Therapists are also obliged to weigh every threatening statement made in treatment to decide whether it is a genuine threat or just a fantasy that would never be carried out. Speaking as a forensic psychologist, this is an extremely difficult decision to make even for someone with the necessary training. It requires having access to information that many therapists might not have, i.e., criminal history or records from previous therapists.
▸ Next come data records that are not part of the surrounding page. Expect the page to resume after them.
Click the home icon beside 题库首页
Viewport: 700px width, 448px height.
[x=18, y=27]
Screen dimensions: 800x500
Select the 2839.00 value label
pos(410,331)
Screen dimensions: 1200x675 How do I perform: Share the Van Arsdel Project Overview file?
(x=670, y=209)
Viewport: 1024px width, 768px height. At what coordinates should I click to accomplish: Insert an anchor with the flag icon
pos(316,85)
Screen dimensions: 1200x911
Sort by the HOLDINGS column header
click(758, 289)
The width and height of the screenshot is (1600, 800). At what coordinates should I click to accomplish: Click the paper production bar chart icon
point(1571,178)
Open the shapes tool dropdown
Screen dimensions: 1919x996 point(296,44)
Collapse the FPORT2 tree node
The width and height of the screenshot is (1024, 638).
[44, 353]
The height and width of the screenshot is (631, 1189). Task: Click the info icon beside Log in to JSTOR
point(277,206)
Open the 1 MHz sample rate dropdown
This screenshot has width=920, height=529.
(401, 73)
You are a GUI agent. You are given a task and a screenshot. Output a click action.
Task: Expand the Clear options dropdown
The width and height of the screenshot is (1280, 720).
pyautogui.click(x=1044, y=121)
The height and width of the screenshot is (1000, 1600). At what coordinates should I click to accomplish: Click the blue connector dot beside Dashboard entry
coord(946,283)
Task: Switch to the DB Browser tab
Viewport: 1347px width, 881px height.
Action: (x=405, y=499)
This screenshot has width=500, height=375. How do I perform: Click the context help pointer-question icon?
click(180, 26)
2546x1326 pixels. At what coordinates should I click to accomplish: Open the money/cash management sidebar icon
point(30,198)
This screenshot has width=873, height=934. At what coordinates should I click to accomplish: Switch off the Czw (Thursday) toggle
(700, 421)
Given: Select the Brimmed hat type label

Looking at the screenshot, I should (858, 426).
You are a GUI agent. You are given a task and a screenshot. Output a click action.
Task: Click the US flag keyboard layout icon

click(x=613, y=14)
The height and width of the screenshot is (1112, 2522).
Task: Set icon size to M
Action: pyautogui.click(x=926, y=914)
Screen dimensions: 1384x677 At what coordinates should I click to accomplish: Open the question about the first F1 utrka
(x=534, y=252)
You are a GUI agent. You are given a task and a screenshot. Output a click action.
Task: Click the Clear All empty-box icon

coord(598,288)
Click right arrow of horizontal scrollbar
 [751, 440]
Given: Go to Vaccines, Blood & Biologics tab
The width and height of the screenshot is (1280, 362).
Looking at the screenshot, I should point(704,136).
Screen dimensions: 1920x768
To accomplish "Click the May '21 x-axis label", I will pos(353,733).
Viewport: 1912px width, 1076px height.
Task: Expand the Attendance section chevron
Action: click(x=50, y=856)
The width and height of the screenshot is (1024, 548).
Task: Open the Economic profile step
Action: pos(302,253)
While Bersoff does not suggest that potentially violent patients should be allowed to endanger the public, he does argue that breaching confidentiality should only be done as a last resort. Even in cases where the threat of violence is imminent, therapists can encourage patients to seek immediate hospitalization as a voluntary patient or otherwise persuade them to see a psychiatrist for medication Simply telling a potentially violent patient that threats are taken seriously and that the therapist is willing to make that extra effort to defuse the risk of violence can make a difference. When a breach of confidentiality is necessary, asking the patient's permission first can be an important step in preserving the therapist-patient relationship as well.
But what if therapists are required to breach confidentiality due to state or provincial laws? As Bersoff notes in concluding his article, therapists walk a thin line between protecting confidentiality and protecting the potential victim. If a therapist decides to breach confidentiality, he or she might face a malpractice complaint from an outraged patient insisting that the threat was never serious. Otherwise, therapists might face a wrongful death suit for not acting in time. Perhaps more importantly, Tarasoff laws turn therapists into agents of the state who are obliged to report on anything that might potentially lead to a crime happening.
The final word may came from former APA president Max Siegel and his own comments after the Tarasoff decision was handed down: "This was a day in court for the law and not for the mental health professions. If the psychologist had accepted the view of absolute, inviolate confidentiality, he might have been able to have kept Poddar in treatment, saved the life of Tatiana Tarasoff, and
avoided what was to become the Tarasoff decision."
So, are Tarasoff laws needed? You be the judge.